■ **SELECTED EXCERPT**
Abe Kelmer / Abba Kelmer (September 20, 1905 – March 28, 2007) was a Polish professional wrestler, promoter and referee, known by the ring names Abe Coleman, Hebrew Hercules, and Jewish Tarzan. At the time of his death, Coleman was believed to be the oldest professional wrestler in the world, and the only known wrestler to live past the age of 100 years.

Early life 
Kelmer was born to a Jewish family in Żychlin, Poland in 1905. His father was a coal-seller. Kelmer had 15 older brothers and sisters, some of whom were murdered in the Holocaust. In 1923, he emigrated to Winnipeg, Manitoba, Canada, and later moved to New York City in the United States.

Professional wrestling career 
According to the Canadian Online Explorer's Greg Oliver, there is debate regarding Kelmer's debut in professional wrestling. In 1929, local promoter Rudy Miller offered Coleman $25 () to wrestle after seeing him work out in a Brooklyn gym.  Despite this, an "Abe Coleman" wrestled to a draw with George Deslonchamps on March 19, 1928, at Madison Square Garden, but it is unknown if it was Kelmer or another wrestler with the same ring name.

Credited for inventing the dropkick, Coleman claims his inspiration to create the move came from kangaroos he observed while on a tour of Australia in 1930.

Coleman was never a champion but regarded as a solid mid-card standby. In the 1930s, Coleman defeated Jim Londos in a match in a Mexico City bullring in front of 60,000 spectators. During a 1936 match against Man Mountain Dean in front of 36,000 people, Coleman slammed Dean to the ground, breaking the ring mat and dropping the pair down to the arena floor.

Following his retirement from active in-ring competition, Coleman became a professional wrestling referee. He also promoted several wrestling shows with Bill Johnston.

After wrestling 
Following his retirement from wrestling, Kelmer inspected license plates for the New York State Department of Motor Vehicles.

Personal life 
Kelmer met June Miller in 1936, stating he met her in Madison Square Garden when he landed in her lap after being thrown from the ring. They married three years later in 1939. The couple had no children and Miller died in 1987. Kelmer lived in Forest Hills, New York. It was in Forest Hills that Kelmer subdued two attempted muggers when he was in his 80s.

■ **DATA SHOWN**
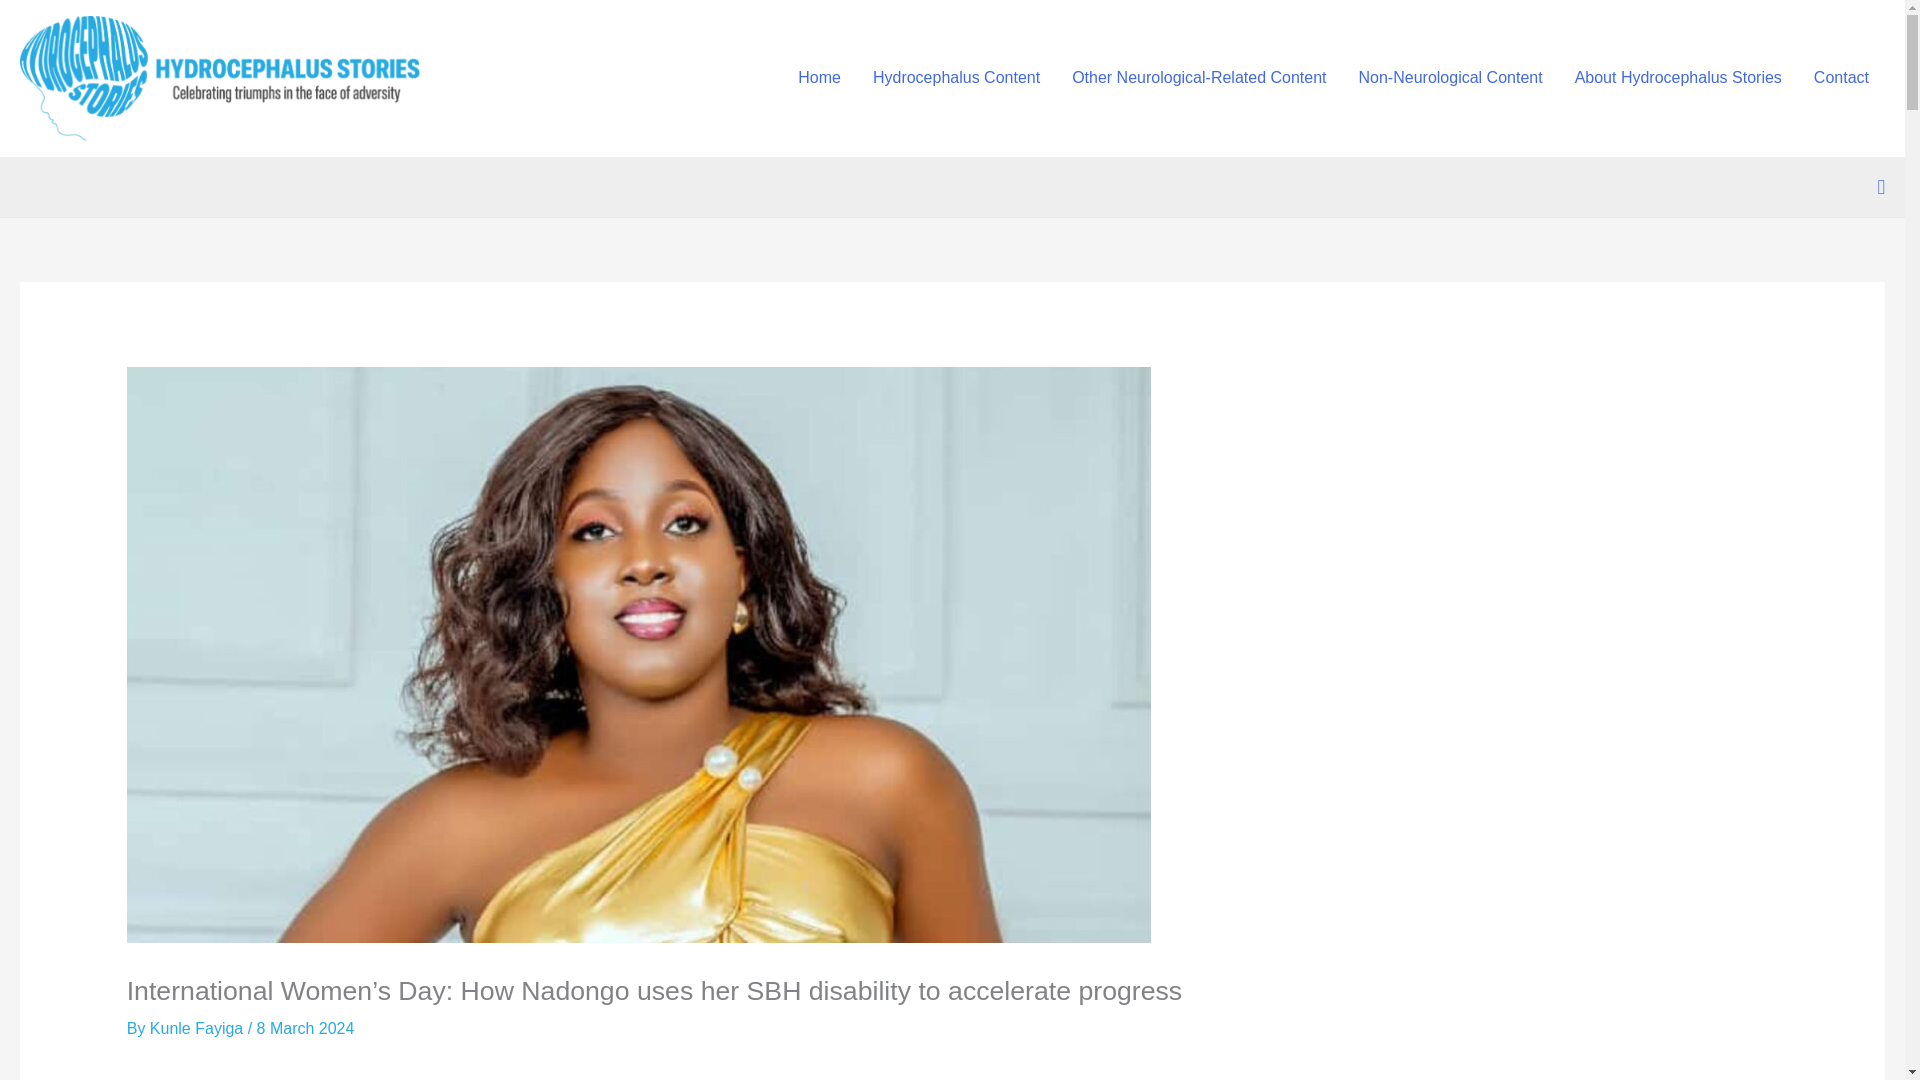 This screenshot has width=1920, height=1080. What do you see at coordinates (198, 1028) in the screenshot?
I see `Kunle Fayiga` at bounding box center [198, 1028].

■ **WRITTEN REQUEST 1**
Answer these from the wrestler biography:
(a) In what year did Kelmer emigrate to Winnipeg?
(b) Which animals does Coleman name as the inspiration for the dropkick?
(c) What did Kelmer inspect for the New York State Department of Motor Vehicles?
■ **WRITTEN REQUEST 2**
Reproduce a passage of the wrestler biography word for word, beginning at "Credited for inventing" and stopping after "with Bill Johnston.".

■ **EXPECTED OUTPUT 1**
(a) 1923
(b) Kangaroos
(c) License plates

■ **EXPECTED OUTPUT 2**
Credited for inventing the dropkick, Coleman claims his inspiration to create the move came from kangaroos he observed while on a tour of Australia in 1930.

Coleman was never a champion but regarded as a solid mid-card standby. In the 1930s, Coleman defeated Jim Londos in a match in a Mexico City bullring in front of 60,000 spectators. During a 1936 match against Man Mountain Dean in front of 36,000 people, Coleman slammed Dean to the ground, breaking the ring mat and dropping the pair down to the arena floor.

Following his retirement from active in-ring competition, Coleman became a professional wrestling referee. He also promoted several wrestling shows with Bill Johnston.